■ Was zu tun ist ■
1) Wie viele Menschen sterben laut dem Textauszug über Krankenhaushygiene in Deutschland täglich an Krankenhausinfektionen?
2) Führen Sie den Textauszug über Krankenhaushygiene im Anschluss an seinen letzten Satz weiter.

■ Vorliegender Textauszug ■
* * * * * * *
Es gibt viele Gründe, den Gesundheitsschutz zu stärken, und es gibt viele Gründe, den Infektionsschutz im Lande zu verbessern. Das ist unbestritten.

Es gibt auch viele Gründe, das Thema Krankenhaushygiene anzusprechen. Und diverse Presseveröffentlichungen im Zusammenhang mit tragischen Todesfällen z. B. bei Neugeborenen in Bremen führen immer wieder dazu, dass die Aufmerksamkeit auf die Zustände in deutschen Krankenhäusern gerichtet wird.

Der Bundestag hat vor einem Jahr einen Gesetzentwurf zur Krankenhaushygiene (Infektionsschutzgesetz) eingebracht, der lange überfällig war. Bereits im Januar 2009 hatte die Bundestagsfraktion der LINKEN in einem Antrag (Drs. 16/11660) entsprechende Forderungen aufgemacht. Und vor einem Jahr - im Januar 2011 - hat sie in einem weiteren Antrag diese Forderungen präzisiert (Drs. 17/4489). Beide Anträge wurden – wie gewohnt und wider besseres Wissen - vom Bundestag abgelehnt. Allerdings legte die Bundesregierung dann im März doch einen Gesetzentwurf vor. Dieser Gesetzentwurf ging zwar in die richtige Richtung, aber er kam, wie meine Bundestagskollegin Dr. Martina Bunge im Juni 2011 bei der 2. Lesung feststellte – ich zitiere: „ … mindestens 2 Jahre zu spät oder um es drastisch zu sagen: bis zu 80.000 Tote zu spät.“

An Krankenhausinfektionen sterben nämlich in Deutschland täglich bis zu 100 Menschen. Das sind mehr als an den Folgen von Verkehrsunfällen, illegalen Drogen, AIDS und Suiziden zusammen ums Leben kommen. Damit können wir uns nicht abfinden.
* * * * * * *
■ Erfasste Angaben ■

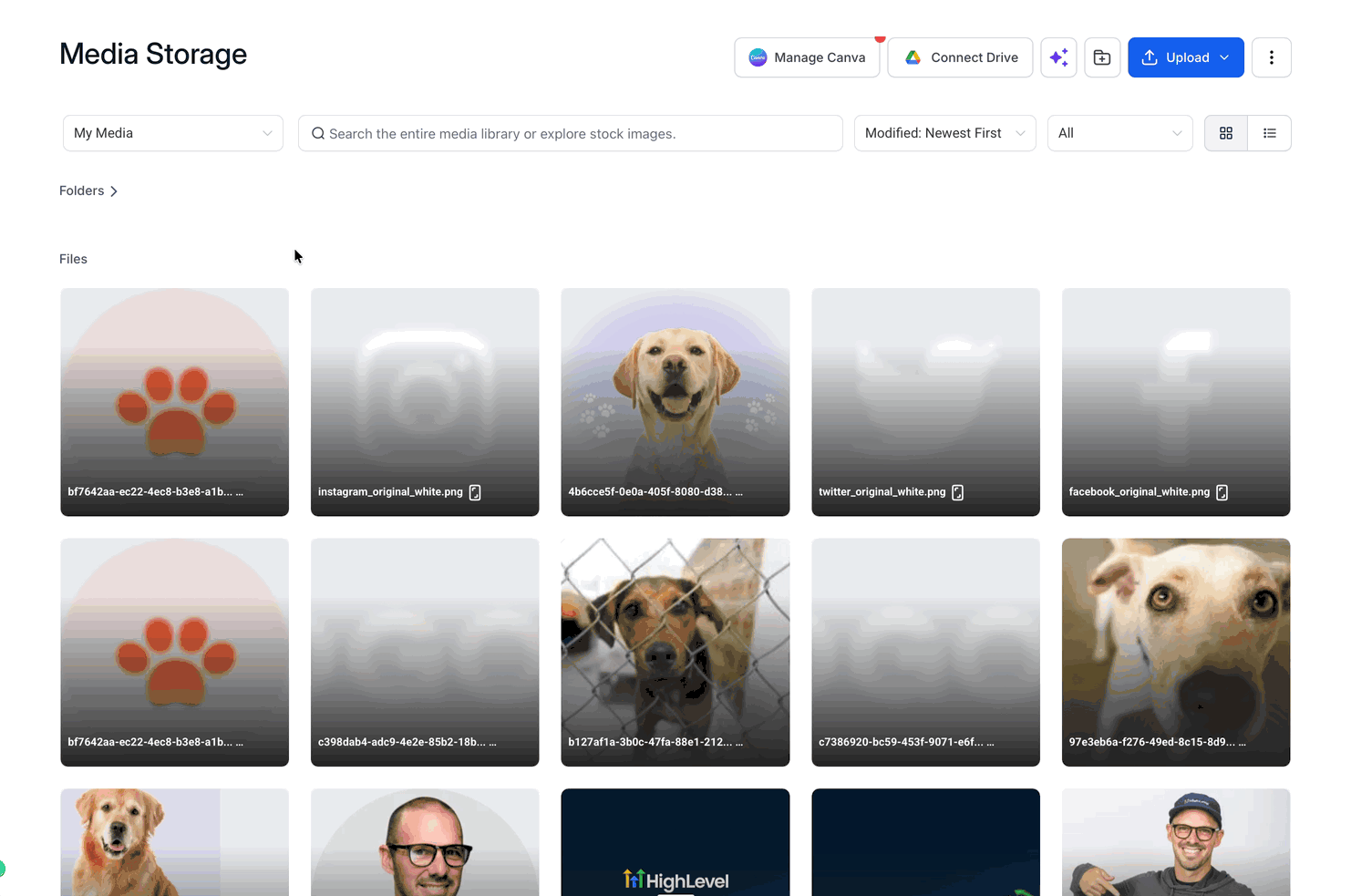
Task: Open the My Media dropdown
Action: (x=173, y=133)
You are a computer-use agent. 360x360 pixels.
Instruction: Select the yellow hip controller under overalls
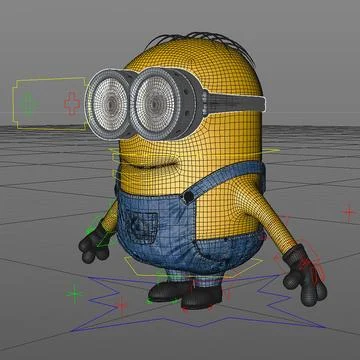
* * * * * * *
■ Ergebnisse ■
1) Bis zu 100 Menschen.

2)
Die Ursachen für diese oft tragischen Ereignisse sind sehr komplex. Antibiotika-Resistenz hat viele Ursachen und viele Verursacher, geklärte und ungeklärte. Die Verwendung von Antibiotika in der Tierhaltung ist ein Aspekt, der immer wieder eine Rolle spielt. Auch das Verordnungsverhalten niedergelassener Ärzte und häufig auch die Vorstellung von PatientInnen, mit Antibiotika schneller wieder arbeitsfähig zu sein, befördern die Entwicklung von Resistenzen. Und nicht zuletzt ist die Krankenhaushygiene dringend und systematisch zu verbessern.

Allerdings wäre es zu einfach, den Beteiligten und Verantwortlichen Schlamperei vorzuwerfen. Die Vermeidung von Infektionen ist heutzutage eine große Herausforderung für Ärzte und alle im Gesundheitswesen Beschäftigten. Multiresistente Keime, die auf vielfältigen Wegen zu den Menschen gelangen und in Krankenhäusern auftauchen, sind nicht als Marker an den Menschen sichtbar. Sie müssen und können in gründlichen Untersuchungen nachgewiesen werden. Da gibt es gute Beispiele in Dänemark und den Niederlanden.

Das erfordert allerdings Zeit und speziell qualifiziertes Personal – und daran hapert es in vielen Kliniken. Der mit der Privatisierung im Gesundheitswesen einhergehende Druck, nicht nur wirtschaftlich vernünftig, sondern profitabel arbeiten zu müssen, verschärft das Problem.

Auch der in den letzten 10 Jahren bundesweit erfolgte Abbau von über 50 % der Lehrstühle für Hygiene und Umweltmedizin muss rückgängig gemacht werden, weil ohne entsprechende Fachkompetenz die Situation kaum zu verbessern ist. Diese Erkenntnis muss bei den Universitäten und Hochschulen ankommen und umgesetzt werden.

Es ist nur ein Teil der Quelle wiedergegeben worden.